She approached the basin, and bent over it as if to fill her
pitcher; she again lifted it to her head. The personage on the
well-brink now seemed to accost her; to make some request:- "She
hasted, let down her pitcher on her hand, and gave him to drink."
From the bosom of his robe he then produced a casket, opened it and
showed magnificent bracelets and earrings; she acted astonishment
and admiration; kneeling, he laid the treasure at her feet;
incredulity and delight were expressed by her looks and gestures;
the stranger fastened the bracelets on her arms and the rings in her
ears. It was Eliezer and Rebecca: the camels only were wanting.
The divining party again laid their heads together: apparently they
could not agree about the word or syllable the scene illustrated.
Colonel Dent, their spokesman, demanded "the tableau of the whole;"
whereupon the curtain again descended.
On its third rising only a portion of the drawing-room was
disclosed; the rest being concealed by a screen, hung with some sort
of dark and coarse drapery. The marble basin was removed; in its
place, stood a deal table and a kitchen chair: these objects were
visible by a very dim light proceeding from a horn lantern, the wax
candles being all extinguished.
Amidst this sordid scene, sat a man with his clenched hands resting
on his knees, and his eyes bent on the ground. I knew Mr.

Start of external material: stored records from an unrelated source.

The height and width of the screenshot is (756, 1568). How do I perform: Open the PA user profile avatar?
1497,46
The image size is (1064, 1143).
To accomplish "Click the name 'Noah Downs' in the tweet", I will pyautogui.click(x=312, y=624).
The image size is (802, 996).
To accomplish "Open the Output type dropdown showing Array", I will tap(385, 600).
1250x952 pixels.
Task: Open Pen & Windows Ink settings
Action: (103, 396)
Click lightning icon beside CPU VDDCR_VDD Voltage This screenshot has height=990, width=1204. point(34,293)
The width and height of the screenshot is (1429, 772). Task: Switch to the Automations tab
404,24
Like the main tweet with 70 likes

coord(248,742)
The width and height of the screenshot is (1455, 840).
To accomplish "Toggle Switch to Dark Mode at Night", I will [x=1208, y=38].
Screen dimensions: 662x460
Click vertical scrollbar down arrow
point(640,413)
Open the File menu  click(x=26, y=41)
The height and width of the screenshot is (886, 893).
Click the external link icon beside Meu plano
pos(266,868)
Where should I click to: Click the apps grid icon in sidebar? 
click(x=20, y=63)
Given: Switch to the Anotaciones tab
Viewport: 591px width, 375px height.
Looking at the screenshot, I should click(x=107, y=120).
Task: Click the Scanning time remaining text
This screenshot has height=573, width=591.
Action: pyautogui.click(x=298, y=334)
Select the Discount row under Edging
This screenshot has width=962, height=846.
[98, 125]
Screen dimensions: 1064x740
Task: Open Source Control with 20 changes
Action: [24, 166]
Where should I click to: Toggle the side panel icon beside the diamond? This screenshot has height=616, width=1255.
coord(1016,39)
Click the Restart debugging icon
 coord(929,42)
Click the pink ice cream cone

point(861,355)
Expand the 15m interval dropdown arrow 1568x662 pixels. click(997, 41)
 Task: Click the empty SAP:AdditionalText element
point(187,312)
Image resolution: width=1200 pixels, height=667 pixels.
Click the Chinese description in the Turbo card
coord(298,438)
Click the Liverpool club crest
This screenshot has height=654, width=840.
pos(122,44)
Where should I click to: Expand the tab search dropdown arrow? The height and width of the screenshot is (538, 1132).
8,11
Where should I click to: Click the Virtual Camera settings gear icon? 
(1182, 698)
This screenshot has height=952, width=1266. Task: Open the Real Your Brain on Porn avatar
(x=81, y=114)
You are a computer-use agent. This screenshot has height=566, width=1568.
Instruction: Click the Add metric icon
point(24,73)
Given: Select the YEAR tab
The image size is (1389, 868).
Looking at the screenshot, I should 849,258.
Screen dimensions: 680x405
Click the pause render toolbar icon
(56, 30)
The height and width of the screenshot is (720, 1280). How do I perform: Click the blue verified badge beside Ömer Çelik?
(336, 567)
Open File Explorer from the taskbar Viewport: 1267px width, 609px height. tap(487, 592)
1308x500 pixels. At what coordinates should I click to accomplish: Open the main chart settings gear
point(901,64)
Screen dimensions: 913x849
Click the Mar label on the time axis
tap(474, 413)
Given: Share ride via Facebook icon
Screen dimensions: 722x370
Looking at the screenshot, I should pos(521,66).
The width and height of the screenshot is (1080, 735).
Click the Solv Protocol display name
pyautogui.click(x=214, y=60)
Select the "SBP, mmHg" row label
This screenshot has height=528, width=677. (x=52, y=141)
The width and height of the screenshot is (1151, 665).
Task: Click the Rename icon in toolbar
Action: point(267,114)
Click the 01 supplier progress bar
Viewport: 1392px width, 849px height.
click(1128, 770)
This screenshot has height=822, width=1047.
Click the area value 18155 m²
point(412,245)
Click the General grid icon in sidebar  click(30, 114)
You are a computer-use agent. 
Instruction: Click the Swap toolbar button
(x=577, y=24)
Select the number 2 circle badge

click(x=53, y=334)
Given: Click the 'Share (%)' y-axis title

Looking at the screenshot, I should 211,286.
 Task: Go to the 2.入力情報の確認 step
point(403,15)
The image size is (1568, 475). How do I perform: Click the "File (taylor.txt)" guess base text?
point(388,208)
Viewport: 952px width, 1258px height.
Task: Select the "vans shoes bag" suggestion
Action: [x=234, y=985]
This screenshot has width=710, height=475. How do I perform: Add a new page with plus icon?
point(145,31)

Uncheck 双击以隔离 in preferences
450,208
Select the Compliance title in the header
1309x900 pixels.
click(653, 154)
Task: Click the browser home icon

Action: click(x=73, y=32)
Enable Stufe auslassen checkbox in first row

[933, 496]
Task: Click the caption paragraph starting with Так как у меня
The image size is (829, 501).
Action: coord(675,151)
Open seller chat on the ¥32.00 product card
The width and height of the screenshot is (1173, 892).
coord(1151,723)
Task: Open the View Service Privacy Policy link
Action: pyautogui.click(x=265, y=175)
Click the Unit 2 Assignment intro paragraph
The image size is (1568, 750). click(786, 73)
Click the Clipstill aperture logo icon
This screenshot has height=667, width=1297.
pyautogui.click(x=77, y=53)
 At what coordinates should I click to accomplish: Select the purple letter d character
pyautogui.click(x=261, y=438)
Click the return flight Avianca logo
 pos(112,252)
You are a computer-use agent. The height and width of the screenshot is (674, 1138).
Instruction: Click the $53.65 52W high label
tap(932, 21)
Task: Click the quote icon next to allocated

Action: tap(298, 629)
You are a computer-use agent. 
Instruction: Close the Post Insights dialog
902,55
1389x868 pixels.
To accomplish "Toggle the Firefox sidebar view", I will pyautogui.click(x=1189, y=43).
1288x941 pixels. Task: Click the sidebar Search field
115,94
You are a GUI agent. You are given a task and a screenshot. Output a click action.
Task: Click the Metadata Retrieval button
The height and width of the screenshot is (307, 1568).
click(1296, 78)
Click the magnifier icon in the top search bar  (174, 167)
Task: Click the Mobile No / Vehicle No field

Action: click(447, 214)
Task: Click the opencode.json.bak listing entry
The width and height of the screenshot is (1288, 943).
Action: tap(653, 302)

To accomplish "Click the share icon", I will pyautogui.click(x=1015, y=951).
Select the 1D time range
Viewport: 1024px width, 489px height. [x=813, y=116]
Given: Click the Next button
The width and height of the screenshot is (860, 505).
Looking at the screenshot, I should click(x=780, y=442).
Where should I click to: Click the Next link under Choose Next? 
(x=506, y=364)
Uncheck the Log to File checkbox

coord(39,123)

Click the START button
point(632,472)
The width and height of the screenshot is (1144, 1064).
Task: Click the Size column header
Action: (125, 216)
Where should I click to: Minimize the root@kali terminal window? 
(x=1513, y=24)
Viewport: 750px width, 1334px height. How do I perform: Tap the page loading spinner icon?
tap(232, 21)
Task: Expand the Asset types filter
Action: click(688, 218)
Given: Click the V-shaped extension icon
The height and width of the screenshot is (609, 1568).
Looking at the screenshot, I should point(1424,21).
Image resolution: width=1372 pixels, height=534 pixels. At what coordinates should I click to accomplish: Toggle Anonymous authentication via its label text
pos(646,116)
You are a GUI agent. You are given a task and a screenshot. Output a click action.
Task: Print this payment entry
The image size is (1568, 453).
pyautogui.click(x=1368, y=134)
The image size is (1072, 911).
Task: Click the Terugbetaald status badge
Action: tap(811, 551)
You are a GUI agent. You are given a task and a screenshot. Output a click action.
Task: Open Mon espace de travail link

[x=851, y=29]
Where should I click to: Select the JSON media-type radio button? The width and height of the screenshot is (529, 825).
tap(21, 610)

Rochester; though the begrimed face, the disordered dress (his coat
hanging loose from one arm, as if it had been almost torn from his
back in a scuffle), the desperate and scowling countenance, the
rough, bristling hair might well have disguised him. As he moved, a
chain clanked; to his wrists were attached fetters.
"Bridewell!" exclaimed Colonel Dent, and the charade was solved.
A sufficient interval having elapsed for the performers to resume
their ordinary costume, they re-entered the dining-room. Mr.
Rochester led in Miss Ingram; she was complimenting him on his
acting.
"Do you know," said she, "that, of the three characters, I liked you
in the last best? Oh, had you but lived a few years earlier, what a
gallant gentleman-highwayman you would have made!"
"Is all the soot washed from my face?" he asked, turning it towards
her.
"Alas! yes: the more's the pity! Nothing could be more becoming to
your complexion than that ruffian's rouge."
"You would like a hero of the road then?"
"An English hero of the road would be the next best thing to an
Italian bandit; and that could only be surpassed by a Levantine
pirate."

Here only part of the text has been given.